* REQUIRED WORK:
Output an exact reproduction of the data.

* DATA EXTRACTS:
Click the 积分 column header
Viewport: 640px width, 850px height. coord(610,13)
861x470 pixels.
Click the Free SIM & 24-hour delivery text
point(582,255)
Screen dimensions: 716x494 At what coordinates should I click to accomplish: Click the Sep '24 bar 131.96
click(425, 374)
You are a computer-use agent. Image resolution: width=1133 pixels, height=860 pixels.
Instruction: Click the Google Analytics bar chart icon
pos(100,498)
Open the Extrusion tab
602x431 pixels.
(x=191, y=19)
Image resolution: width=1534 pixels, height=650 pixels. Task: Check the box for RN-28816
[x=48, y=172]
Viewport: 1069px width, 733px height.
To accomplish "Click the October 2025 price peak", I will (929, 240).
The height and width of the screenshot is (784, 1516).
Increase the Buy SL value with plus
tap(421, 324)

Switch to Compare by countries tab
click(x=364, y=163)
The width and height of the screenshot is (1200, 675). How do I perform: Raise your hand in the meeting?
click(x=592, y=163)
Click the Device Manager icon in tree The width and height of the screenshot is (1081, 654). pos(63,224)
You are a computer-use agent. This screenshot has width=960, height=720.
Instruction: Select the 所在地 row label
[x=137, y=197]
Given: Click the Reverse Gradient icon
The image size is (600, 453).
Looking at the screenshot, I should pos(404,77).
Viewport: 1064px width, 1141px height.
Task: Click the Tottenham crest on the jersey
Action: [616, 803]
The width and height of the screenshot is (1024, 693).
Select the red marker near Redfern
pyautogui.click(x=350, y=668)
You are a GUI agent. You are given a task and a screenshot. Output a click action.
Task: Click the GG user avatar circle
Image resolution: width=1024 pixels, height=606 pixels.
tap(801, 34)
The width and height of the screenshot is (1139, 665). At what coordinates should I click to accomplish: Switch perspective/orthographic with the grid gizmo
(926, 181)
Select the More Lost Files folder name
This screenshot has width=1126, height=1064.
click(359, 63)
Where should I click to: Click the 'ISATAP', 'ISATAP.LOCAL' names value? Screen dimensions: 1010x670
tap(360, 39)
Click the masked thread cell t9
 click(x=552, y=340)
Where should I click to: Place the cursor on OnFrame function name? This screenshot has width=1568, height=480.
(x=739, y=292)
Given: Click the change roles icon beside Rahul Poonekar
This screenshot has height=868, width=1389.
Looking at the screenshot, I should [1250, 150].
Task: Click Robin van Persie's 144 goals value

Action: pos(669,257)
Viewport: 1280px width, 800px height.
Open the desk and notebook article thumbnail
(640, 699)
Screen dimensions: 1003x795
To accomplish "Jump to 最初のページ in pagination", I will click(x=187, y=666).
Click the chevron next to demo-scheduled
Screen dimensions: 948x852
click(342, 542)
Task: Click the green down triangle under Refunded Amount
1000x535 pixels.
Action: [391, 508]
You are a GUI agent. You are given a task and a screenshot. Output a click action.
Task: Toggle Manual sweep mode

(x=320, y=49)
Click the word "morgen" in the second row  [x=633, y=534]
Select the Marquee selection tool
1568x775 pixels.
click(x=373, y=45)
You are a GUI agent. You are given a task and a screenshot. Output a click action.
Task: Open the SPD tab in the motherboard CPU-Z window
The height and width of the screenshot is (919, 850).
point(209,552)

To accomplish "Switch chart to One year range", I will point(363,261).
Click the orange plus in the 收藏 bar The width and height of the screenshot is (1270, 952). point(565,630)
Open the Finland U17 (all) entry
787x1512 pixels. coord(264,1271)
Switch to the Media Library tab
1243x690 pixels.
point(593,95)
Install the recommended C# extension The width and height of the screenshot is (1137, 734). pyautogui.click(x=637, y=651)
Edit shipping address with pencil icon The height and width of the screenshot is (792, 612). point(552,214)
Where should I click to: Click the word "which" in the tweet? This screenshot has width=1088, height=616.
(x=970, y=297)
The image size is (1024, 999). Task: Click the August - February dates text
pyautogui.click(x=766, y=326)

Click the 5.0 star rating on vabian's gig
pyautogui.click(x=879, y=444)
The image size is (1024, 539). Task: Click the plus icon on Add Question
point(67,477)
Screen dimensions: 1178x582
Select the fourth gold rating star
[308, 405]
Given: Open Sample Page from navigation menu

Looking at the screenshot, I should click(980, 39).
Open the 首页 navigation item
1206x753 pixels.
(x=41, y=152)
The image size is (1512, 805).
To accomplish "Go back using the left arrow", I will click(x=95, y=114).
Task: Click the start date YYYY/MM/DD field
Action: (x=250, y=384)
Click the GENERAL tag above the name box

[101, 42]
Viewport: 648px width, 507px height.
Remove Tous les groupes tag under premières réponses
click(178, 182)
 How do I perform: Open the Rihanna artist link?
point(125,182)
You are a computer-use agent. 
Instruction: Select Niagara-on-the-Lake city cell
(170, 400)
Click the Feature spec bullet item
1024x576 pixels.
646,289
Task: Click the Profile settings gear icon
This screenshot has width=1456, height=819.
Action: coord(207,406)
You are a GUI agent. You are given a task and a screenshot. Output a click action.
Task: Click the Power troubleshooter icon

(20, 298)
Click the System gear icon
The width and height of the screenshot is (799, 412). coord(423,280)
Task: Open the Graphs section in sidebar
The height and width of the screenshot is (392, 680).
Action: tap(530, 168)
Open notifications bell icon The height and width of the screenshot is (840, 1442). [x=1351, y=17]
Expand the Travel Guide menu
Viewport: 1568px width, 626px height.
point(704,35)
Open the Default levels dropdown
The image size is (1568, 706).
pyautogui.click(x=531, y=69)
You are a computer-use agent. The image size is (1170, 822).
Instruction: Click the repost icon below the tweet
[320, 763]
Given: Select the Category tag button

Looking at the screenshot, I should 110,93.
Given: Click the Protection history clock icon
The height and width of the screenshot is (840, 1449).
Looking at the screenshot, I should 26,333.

* ANSWER TO THIS EXERCISE:
Click the 积分 column header
Viewport: 640px width, 850px height. coord(610,13)
861x470 pixels.
Click the Free SIM & 24-hour delivery text
point(582,255)
Screen dimensions: 716x494 At what coordinates should I click to accomplish: Click the Sep '24 bar 131.96
click(425, 374)
You are a computer-use agent. Image resolution: width=1133 pixels, height=860 pixels.
Instruction: Click the Google Analytics bar chart icon
pos(100,498)
Open the Extrusion tab
602x431 pixels.
(x=191, y=19)
Image resolution: width=1534 pixels, height=650 pixels. Task: Check the box for RN-28816
[x=48, y=172]
Viewport: 1069px width, 733px height.
To accomplish "Click the October 2025 price peak", I will (929, 240).
The height and width of the screenshot is (784, 1516).
Increase the Buy SL value with plus
tap(421, 324)

Switch to Compare by countries tab
click(x=364, y=163)
The width and height of the screenshot is (1200, 675). How do I perform: Raise your hand in the meeting?
click(x=592, y=163)
Click the Device Manager icon in tree The width and height of the screenshot is (1081, 654). pos(63,224)
You are a computer-use agent. This screenshot has width=960, height=720.
Instruction: Select the 所在地 row label
[x=137, y=197]
Given: Click the Reverse Gradient icon
The image size is (600, 453).
Looking at the screenshot, I should pos(404,77).
Viewport: 1064px width, 1141px height.
Task: Click the Tottenham crest on the jersey
Action: [616, 803]
The width and height of the screenshot is (1024, 693).
Select the red marker near Redfern
pyautogui.click(x=350, y=668)
You are a GUI agent. You are given a task and a screenshot. Output a click action.
Task: Click the GG user avatar circle
Image resolution: width=1024 pixels, height=606 pixels.
tap(801, 34)
The width and height of the screenshot is (1139, 665). At what coordinates should I click to accomplish: Switch perspective/orthographic with the grid gizmo
(926, 181)
Select the More Lost Files folder name
This screenshot has width=1126, height=1064.
click(359, 63)
Where should I click to: Click the 'ISATAP', 'ISATAP.LOCAL' names value? Screen dimensions: 1010x670
tap(360, 39)
Click the masked thread cell t9
 click(x=552, y=340)
Where should I click to: Place the cursor on OnFrame function name? This screenshot has width=1568, height=480.
(x=739, y=292)
Given: Click the change roles icon beside Rahul Poonekar
This screenshot has height=868, width=1389.
Looking at the screenshot, I should [1250, 150].
Task: Click Robin van Persie's 144 goals value

Action: pos(669,257)
Viewport: 1280px width, 800px height.
Open the desk and notebook article thumbnail
(640, 699)
Screen dimensions: 1003x795
To accomplish "Jump to 最初のページ in pagination", I will click(x=187, y=666).
Click the chevron next to demo-scheduled
Screen dimensions: 948x852
click(342, 542)
Task: Click the green down triangle under Refunded Amount
1000x535 pixels.
Action: [391, 508]
You are a GUI agent. You are given a task and a screenshot. Output a click action.
Task: Toggle Manual sweep mode

(x=320, y=49)
Click the word "morgen" in the second row  [x=633, y=534]
Select the Marquee selection tool
1568x775 pixels.
click(x=373, y=45)
You are a GUI agent. You are given a task and a screenshot. Output a click action.
Task: Open the SPD tab in the motherboard CPU-Z window
The height and width of the screenshot is (919, 850).
point(209,552)

To accomplish "Switch chart to One year range", I will point(363,261).
Click the orange plus in the 收藏 bar The width and height of the screenshot is (1270, 952). point(565,630)
Open the Finland U17 (all) entry
787x1512 pixels. coord(264,1271)
Switch to the Media Library tab
1243x690 pixels.
point(593,95)
Install the recommended C# extension The width and height of the screenshot is (1137, 734). pyautogui.click(x=637, y=651)
Edit shipping address with pencil icon The height and width of the screenshot is (792, 612). point(552,214)
Where should I click to: Click the word "which" in the tweet? This screenshot has width=1088, height=616.
(x=970, y=297)
The image size is (1024, 999). Task: Click the August - February dates text
pyautogui.click(x=766, y=326)

Click the 5.0 star rating on vabian's gig
pyautogui.click(x=879, y=444)
The image size is (1024, 539). Task: Click the plus icon on Add Question
point(67,477)
Screen dimensions: 1178x582
Select the fourth gold rating star
[308, 405]
Given: Open Sample Page from navigation menu

Looking at the screenshot, I should click(980, 39).
Open the 首页 navigation item
1206x753 pixels.
(x=41, y=152)
The image size is (1512, 805).
To accomplish "Go back using the left arrow", I will click(x=95, y=114).
Task: Click the start date YYYY/MM/DD field
Action: (x=250, y=384)
Click the GENERAL tag above the name box

[101, 42]
Viewport: 648px width, 507px height.
Remove Tous les groupes tag under premières réponses
click(178, 182)
 How do I perform: Open the Rihanna artist link?
point(125,182)
You are a computer-use agent. 
Instruction: Select Niagara-on-the-Lake city cell
(170, 400)
Click the Feature spec bullet item
1024x576 pixels.
646,289
Task: Click the Profile settings gear icon
This screenshot has width=1456, height=819.
Action: coord(207,406)
You are a GUI agent. You are given a task and a screenshot. Output a click action.
Task: Click the Power troubleshooter icon

(20, 298)
Click the System gear icon
The width and height of the screenshot is (799, 412). coord(423,280)
Task: Open the Graphs section in sidebar
The height and width of the screenshot is (392, 680).
Action: tap(530, 168)
Open notifications bell icon The height and width of the screenshot is (840, 1442). [x=1351, y=17]
Expand the Travel Guide menu
Viewport: 1568px width, 626px height.
point(704,35)
Open the Default levels dropdown
The image size is (1568, 706).
pyautogui.click(x=531, y=69)
You are a computer-use agent. The image size is (1170, 822).
Instruction: Click the repost icon below the tweet
[320, 763]
Given: Select the Category tag button

Looking at the screenshot, I should 110,93.
Given: Click the Protection history clock icon
The height and width of the screenshot is (840, 1449).
Looking at the screenshot, I should 26,333.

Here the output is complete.